AgCapita, which as of 2011 had bought $12.8 million of Saskatchewan farmland, is RRSP eligible.
Two RRSP mutual funds, Golden Opportunities and SaskWorks, have invested in farmland investment funds.
SaskWorks has invested $20 million with Agco Ag Ventures, and Golden Opportunities has funneled $3.5 million into Assiniboia Capital (via ADC Enterprises) as well as another $2.5 million into Input Capital Limited Partnerships, a division of Assiniboia.
Some of the financing for Assiniboia Capital’s acquisition of more than 115,000 acres across Canada has been provided by Farm Credit Canada, which is funded by Ottawa and pays dividends to the federal government.
Retiring farmers, and those suffering under the high debt levels seemingly inherent to modern farming, are targeted by these companies.
They rent the land back to farmers while waiting for the selling price to rise to sufficiently profitable levels.
Usually this is done on a cash rent basis, where all of the day-to-day risk of farming is borne solely by the renting farmer.
This situation has similarities to that in Europe of the 19th century, which is what led many Europeans to uproot their families and escape to settle in Canada.
Retiring farmers are faced with a choice: pass their land onto another family farmer, possibly taking less than the maximum value, or sell to the highest bidder with no concern for the legacy of the land.
Under this new system, retiring farmers should be happy in their twilight years, urban residents with pensions invested in farmland will be happy with the long-term outlook of their retirement money and the land grabbing companies will happily take their cut as land values and rents keep rising.
But how do we expect young Canadians to consider becoming farmers? The reality is that today there are not enough young farmers. Farmers younger than 35 represent only eight percent of the farming population, raising the question of who will work the land in the future? Who will grow our food?
This is where the long-term vision of retirement planning seems to have a blind spot.
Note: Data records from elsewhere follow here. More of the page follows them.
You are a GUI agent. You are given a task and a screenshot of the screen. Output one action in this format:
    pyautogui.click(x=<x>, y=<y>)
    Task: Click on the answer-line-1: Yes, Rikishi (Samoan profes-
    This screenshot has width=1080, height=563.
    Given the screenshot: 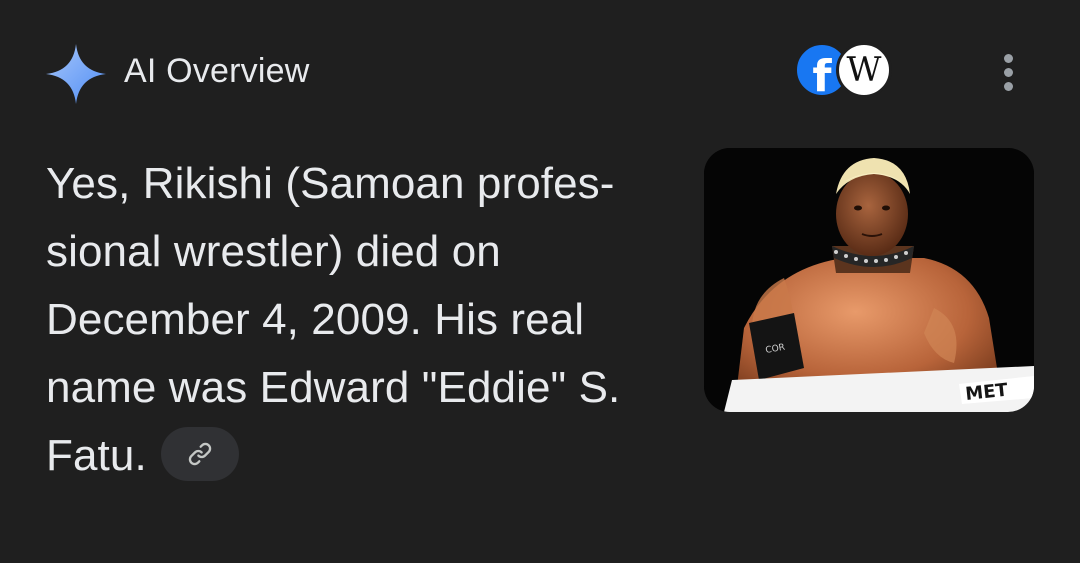 What is the action you would take?
    pyautogui.click(x=330, y=184)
Speculation around farmland is already putting the cost of land out of reach for many individual farmers looking to either start or expand an operation, leaving investment companies with millions of dollars in capital in an even better position to increase their land holdings.
If more of them are able to generate investment dollars through RRSPs, it will further this cycle.
Policies and tax breaks that encourage Canadians to plan responsibly for their retirements are essential, but there is a clear lack of planning for the next generation of farmers.
Family farms have been the backbone of Canadian agriculture for our entire history and now they are being priced out of the market for the most essential of assets: the land.
Without a plan and policies in place to ensure that the next generation of Canadians can carry on our proud farming tradition, the only future in store for Canadian agriculture is one occupied only by the largest, most corporate farms sparsely scattered over an increasingly empty prairie.
This is not a future that bodes well for Canadian food security and sovereignty, and it certainly does not look promising for family farms.
That is not a future I want to see in Canada.